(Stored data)
* * * * * * *
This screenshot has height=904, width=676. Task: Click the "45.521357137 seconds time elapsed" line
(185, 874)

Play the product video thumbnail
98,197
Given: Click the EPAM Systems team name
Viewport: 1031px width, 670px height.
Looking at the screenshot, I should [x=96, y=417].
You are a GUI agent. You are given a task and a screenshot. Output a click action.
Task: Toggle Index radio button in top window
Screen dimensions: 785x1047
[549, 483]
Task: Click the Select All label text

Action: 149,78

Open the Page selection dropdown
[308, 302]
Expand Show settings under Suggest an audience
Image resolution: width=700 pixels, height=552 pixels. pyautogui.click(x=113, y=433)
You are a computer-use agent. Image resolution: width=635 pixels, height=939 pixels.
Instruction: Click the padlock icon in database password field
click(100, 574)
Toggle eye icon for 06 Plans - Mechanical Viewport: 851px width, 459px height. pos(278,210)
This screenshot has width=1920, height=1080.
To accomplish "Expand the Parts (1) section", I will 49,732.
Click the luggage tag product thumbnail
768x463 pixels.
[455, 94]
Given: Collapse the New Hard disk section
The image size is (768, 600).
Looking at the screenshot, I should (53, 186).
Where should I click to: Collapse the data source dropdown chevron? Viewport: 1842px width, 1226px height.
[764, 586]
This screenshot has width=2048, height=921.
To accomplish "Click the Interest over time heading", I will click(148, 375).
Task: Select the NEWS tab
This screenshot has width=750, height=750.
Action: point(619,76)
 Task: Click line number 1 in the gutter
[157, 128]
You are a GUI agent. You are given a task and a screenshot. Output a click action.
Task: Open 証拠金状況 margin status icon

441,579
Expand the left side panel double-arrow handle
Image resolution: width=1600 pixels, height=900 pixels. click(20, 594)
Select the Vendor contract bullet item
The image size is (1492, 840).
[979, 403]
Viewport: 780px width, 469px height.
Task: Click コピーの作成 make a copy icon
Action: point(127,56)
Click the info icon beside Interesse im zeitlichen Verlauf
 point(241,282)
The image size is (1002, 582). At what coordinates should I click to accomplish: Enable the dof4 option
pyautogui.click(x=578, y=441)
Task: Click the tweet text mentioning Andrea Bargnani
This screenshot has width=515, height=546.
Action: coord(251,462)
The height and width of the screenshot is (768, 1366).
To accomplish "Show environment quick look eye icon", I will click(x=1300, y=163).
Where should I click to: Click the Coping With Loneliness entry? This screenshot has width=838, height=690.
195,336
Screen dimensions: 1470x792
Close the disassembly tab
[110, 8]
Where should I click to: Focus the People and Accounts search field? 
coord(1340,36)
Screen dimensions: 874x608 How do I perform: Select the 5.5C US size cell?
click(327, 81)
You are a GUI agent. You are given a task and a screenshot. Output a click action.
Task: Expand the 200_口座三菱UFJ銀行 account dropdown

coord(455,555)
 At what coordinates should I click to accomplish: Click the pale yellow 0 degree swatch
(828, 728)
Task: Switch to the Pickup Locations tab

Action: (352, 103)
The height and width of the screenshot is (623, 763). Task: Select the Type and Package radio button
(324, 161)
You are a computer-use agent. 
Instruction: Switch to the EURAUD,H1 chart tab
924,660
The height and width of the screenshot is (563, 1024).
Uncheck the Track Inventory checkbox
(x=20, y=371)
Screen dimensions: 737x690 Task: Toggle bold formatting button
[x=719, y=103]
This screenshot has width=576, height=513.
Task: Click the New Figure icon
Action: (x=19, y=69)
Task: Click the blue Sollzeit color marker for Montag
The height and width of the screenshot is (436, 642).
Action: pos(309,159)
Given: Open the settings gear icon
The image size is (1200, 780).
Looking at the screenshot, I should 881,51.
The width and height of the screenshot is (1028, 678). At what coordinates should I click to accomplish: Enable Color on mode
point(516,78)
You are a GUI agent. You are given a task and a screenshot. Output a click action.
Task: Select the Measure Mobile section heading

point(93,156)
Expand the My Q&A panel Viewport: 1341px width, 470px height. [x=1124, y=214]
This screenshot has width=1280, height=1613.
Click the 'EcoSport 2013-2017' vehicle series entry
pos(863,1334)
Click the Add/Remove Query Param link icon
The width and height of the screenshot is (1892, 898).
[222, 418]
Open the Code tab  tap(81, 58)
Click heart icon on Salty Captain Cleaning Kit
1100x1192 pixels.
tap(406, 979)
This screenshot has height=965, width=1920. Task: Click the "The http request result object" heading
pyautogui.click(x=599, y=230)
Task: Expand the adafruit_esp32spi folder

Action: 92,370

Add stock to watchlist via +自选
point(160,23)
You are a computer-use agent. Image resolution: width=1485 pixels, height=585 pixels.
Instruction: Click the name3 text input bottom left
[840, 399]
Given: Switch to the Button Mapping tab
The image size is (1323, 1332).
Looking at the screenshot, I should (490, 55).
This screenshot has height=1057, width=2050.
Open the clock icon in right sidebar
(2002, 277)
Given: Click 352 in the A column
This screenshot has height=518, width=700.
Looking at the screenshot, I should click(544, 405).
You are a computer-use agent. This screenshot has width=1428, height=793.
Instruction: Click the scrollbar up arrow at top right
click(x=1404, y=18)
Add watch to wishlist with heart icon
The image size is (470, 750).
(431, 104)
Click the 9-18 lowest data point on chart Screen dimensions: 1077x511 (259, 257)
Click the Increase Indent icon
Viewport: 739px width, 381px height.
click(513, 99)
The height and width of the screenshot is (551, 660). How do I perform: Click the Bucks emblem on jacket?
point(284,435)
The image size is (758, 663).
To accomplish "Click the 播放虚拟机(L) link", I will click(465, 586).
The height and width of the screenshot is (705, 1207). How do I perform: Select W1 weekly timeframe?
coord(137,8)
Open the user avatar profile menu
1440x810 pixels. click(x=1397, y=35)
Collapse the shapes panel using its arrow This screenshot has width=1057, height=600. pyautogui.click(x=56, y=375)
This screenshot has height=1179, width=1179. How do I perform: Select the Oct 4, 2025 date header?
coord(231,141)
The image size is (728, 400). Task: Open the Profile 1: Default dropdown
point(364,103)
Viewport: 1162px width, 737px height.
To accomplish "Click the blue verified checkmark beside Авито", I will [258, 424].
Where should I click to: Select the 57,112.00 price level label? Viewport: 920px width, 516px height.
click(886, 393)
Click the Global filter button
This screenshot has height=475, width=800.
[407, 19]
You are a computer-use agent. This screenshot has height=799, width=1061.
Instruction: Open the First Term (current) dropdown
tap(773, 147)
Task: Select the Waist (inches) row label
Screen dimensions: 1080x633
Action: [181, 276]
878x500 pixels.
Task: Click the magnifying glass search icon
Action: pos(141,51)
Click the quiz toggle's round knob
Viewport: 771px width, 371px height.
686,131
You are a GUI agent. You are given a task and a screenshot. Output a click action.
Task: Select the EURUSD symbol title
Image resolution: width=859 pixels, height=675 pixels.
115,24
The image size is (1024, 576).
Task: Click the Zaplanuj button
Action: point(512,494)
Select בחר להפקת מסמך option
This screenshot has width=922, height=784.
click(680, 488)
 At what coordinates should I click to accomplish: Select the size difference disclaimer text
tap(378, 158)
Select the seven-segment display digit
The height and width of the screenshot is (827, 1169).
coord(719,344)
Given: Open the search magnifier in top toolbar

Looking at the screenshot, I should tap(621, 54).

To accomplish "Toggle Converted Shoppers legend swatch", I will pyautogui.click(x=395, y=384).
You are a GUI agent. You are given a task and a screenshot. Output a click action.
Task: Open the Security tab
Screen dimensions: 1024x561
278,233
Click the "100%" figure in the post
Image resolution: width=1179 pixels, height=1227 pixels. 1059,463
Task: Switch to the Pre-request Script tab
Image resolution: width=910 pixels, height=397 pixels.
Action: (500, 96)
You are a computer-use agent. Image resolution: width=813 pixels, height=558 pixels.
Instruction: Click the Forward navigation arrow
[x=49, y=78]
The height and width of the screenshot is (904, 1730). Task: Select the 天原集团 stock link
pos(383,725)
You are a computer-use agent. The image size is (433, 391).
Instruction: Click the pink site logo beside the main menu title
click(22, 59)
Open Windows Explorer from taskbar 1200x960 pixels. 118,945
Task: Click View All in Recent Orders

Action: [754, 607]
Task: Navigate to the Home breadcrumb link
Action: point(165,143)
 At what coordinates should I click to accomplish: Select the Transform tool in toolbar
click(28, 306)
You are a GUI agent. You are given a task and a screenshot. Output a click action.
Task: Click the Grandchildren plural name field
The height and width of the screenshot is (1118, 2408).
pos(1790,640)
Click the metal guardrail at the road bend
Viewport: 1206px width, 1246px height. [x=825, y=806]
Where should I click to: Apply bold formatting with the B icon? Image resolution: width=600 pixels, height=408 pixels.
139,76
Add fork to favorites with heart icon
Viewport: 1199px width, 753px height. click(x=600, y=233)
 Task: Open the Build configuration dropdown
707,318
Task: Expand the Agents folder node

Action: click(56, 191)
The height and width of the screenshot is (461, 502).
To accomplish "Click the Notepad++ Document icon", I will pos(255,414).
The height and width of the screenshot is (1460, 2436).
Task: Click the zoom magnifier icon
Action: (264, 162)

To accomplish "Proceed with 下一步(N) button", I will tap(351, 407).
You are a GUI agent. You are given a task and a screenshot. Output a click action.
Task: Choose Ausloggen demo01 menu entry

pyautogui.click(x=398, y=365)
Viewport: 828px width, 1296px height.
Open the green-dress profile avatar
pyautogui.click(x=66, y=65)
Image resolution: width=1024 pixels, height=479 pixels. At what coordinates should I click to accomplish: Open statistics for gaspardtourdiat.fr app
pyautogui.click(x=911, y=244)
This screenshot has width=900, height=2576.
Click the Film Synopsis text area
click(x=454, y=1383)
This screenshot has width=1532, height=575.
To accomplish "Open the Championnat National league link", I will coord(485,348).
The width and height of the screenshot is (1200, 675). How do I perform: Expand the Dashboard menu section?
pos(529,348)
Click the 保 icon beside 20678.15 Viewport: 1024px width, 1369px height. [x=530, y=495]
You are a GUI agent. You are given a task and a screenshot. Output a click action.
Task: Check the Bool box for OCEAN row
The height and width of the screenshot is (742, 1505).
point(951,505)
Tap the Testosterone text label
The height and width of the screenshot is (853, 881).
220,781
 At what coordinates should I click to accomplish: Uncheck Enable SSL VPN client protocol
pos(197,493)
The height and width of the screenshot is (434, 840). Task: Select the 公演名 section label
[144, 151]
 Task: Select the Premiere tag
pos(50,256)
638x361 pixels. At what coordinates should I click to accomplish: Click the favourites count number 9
* * * * * * *
EXERCISE BRIEF:
Show the lines in the entries above that include the string "computer".

ANSWER BELOW:
You are a computer-use agent. Image resolution: width=635 pixels, height=939 pixels.
You are a computer-use agent. 
You are a computer-use agent. Image resolution: width=1485 pixels, height=585 pixels.
You are a computer-use agent. This screenshot has width=1428, height=793.
You are a computer-use agent. This screenshot has height=799, width=1061.
You are a computer-use agent. Image resolution: width=813 pixels, height=558 pixels.
You are a computer-use agent. The image size is (433, 391).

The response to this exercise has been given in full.